By contrast, conventional solutions that apply other forms of thermal energy (e.g., steam, radiofrequency, laser, heated liquid) to the duodenum thermally ablate through multiple layers of the tissue (e.g., inducing more than 50% heat-induced necrotic cell death and less than 50% pore-induced cell death), thereby destroying the cellular structure of the mucosa at similar depths and which may detrimentally thermally damage the muscularis. In an attempt to mitigate the risk of unintentional thermal damage during application of thermal energy to deeper layers (e.g., muscularis) of the duodenum, saline may be injected into portions of duodenal tissue (e.g., the submucosa ()). This additional step further complicates the procedure and is not always sufficient to prevent unwanted thermal tissue damage. The pulsed or modulated electric field based methods described here eliminate this additional step and provide greater protection against unwanted tissue damage by improving the energy delivery characteristics generated by a pulsed electric field device.

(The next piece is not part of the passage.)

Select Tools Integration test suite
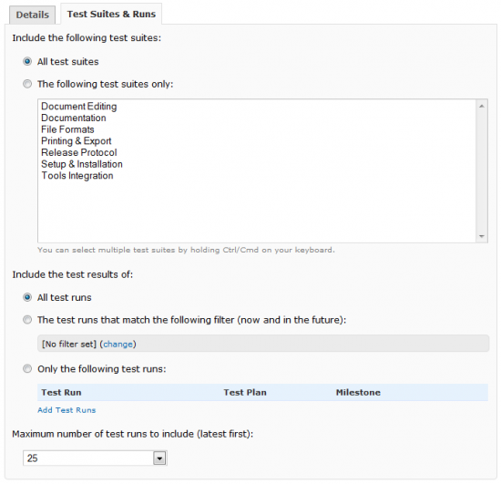The height and width of the screenshot is (484, 501). tap(77, 176)
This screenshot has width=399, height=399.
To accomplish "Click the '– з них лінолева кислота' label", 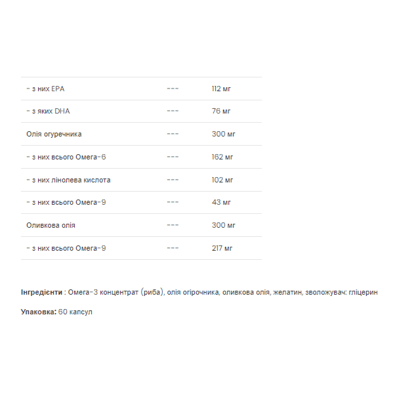I will tap(68, 180).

In some variations, pulsed electric field treatment may be applied while monitoring and/or minimizing tissue temperature increases. For example, a predetermined rise in tissue temperature (e.g., about 1° C., about 2° C., about 3° C.) may be followed by a pause (e.g., of a predetermined time interval) in energy delivery to allow the tissue to cool. In this manner, the total energy delivered may increase the tissue temperature below a predetermined threshold (e.g., below a safety limit). In some variations, the predetermined threshold may be up to about 3° C., about 6° C., about 10° C., about 13° C., including all ranges and sub-values in-between. In further variations, the predetermined threshold may be between about 1° C. to about 20° C., such as about 1° C., about 2° C., about 3° C., about 4° C., about 5° C., about 6° C., about 7° C., about 8° C., about 9° C., about 10° C., about 11° C., about 12° C., about 13° C., about 14° C., about 15° C., about 16° C., about 17° C., about 18° C., about 19° C., or about 20° C. In some variations, the pulsed electric field treatment applied to tissue increases a tissue temperature by no more than about 1° C., about 2° C., about 3° C., about 4° C., about 5° C., about 6° C., about 7° C., about 8° C., about 9° C., about 10° C., about 11° C., about 12° C., about 13° C., about 14° C., about 15° C., about 16° C., about 17° C., about 18° C., about 19° C., or about 20° C.

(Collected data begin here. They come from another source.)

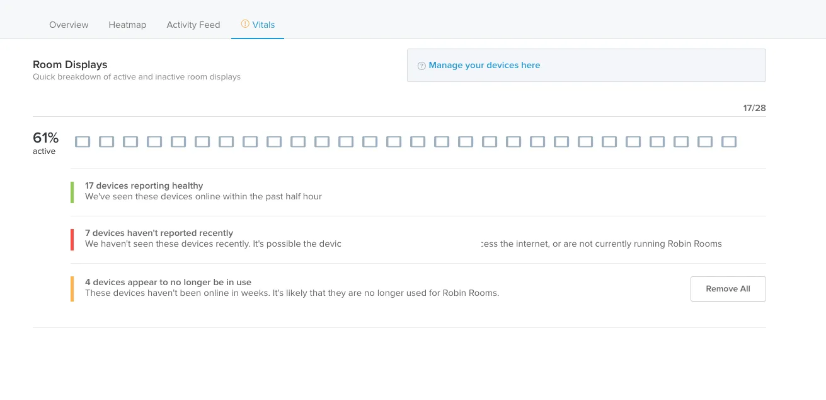Expand the 17 devices reporting healthy row

click(418, 192)

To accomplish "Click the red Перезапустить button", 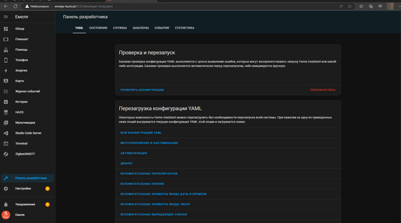I will 323,90.
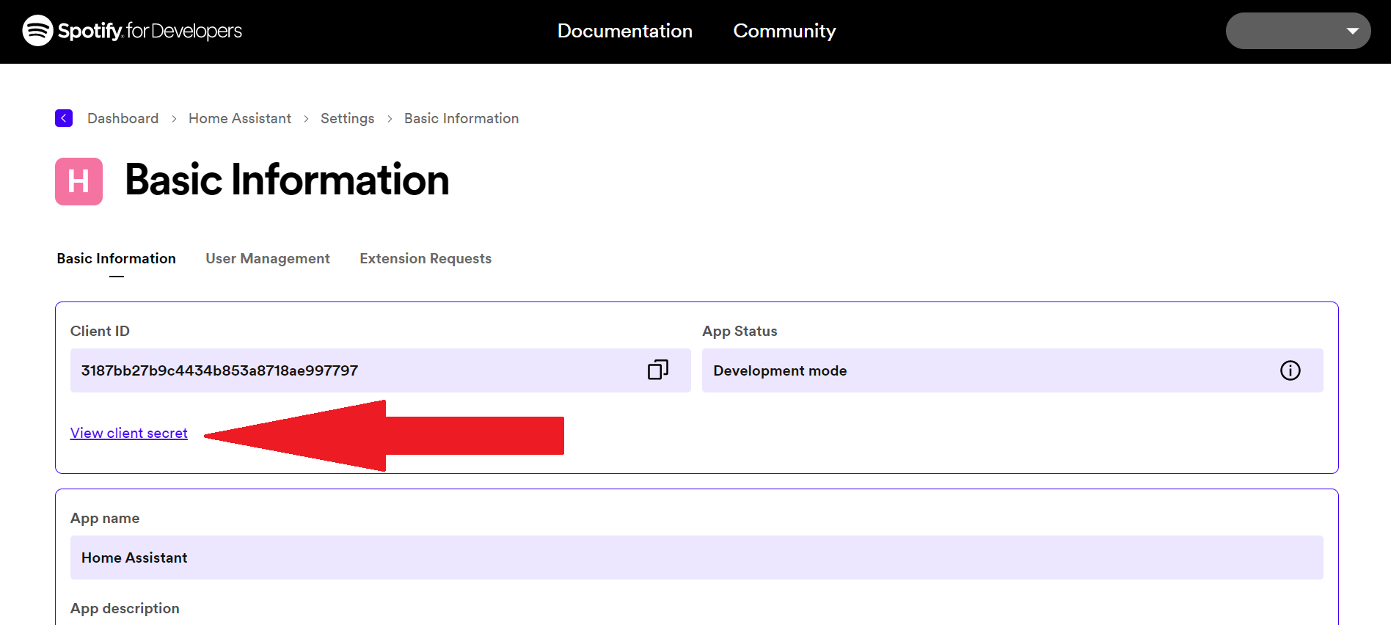
Task: Switch to the Extension Requests tab
Action: coord(426,258)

Moreover, the difficulty faced by conventional solutions in controlling unwanted thermal tissue damage would lead one of ordinary skill away from using the pulsed or modulated electric field energy levels and methods described herein. In some variations, the tissue power densities generated by a pulsed or modulated electric field may be several orders of magnitude higher than the tissue power densities generated by radiofrequency ablation. For example, a power density ratio of an analogous design for radio frequency ablation may be about 576 where a radiofrequency device is driven at about 25 Vand a pulsed electric field device is driven at about 600 V. Thus, it would be unexpected for the pulsed or modulated electric field methods described here to not only treat tissue, but to do so without excess thermal tissue damage requiring mitigation procedures. Furthermore, the increased power densities may require additional insulation and protection of the pulsed electric field device, as well as a signal generator capable of generating such peak power levels. Generally, a duty cycle for PEF treatment may be several orders of magnitude lower than radio frequency ablation in order to keep a bulk tissue temperature rise below the predetermined threshold. For example, radio frequency ablation energy may generally be delivered continuously for several seconds. Accordingly, the duty cycle for PEF treatment may be between about 0.0000001 to about 0.001, about 0.000001 to about 0.001, about 0.00001 to about 0.001, about 0.00002 to about 0.001, about 0.00003 to about 0.001, about 0.00003 to about 0.0005, about 0.00003 to about 0.0004, or about 0.000035 to about 0.0004, including about 0.0000001, about 0.000001, about 0.00001, and about 0.00002. For example, in some variations, PEF treatment may collectively accumulate about 5 milliseconds of ON time over about 10 seconds, for a net duty cycle of about 0.0005.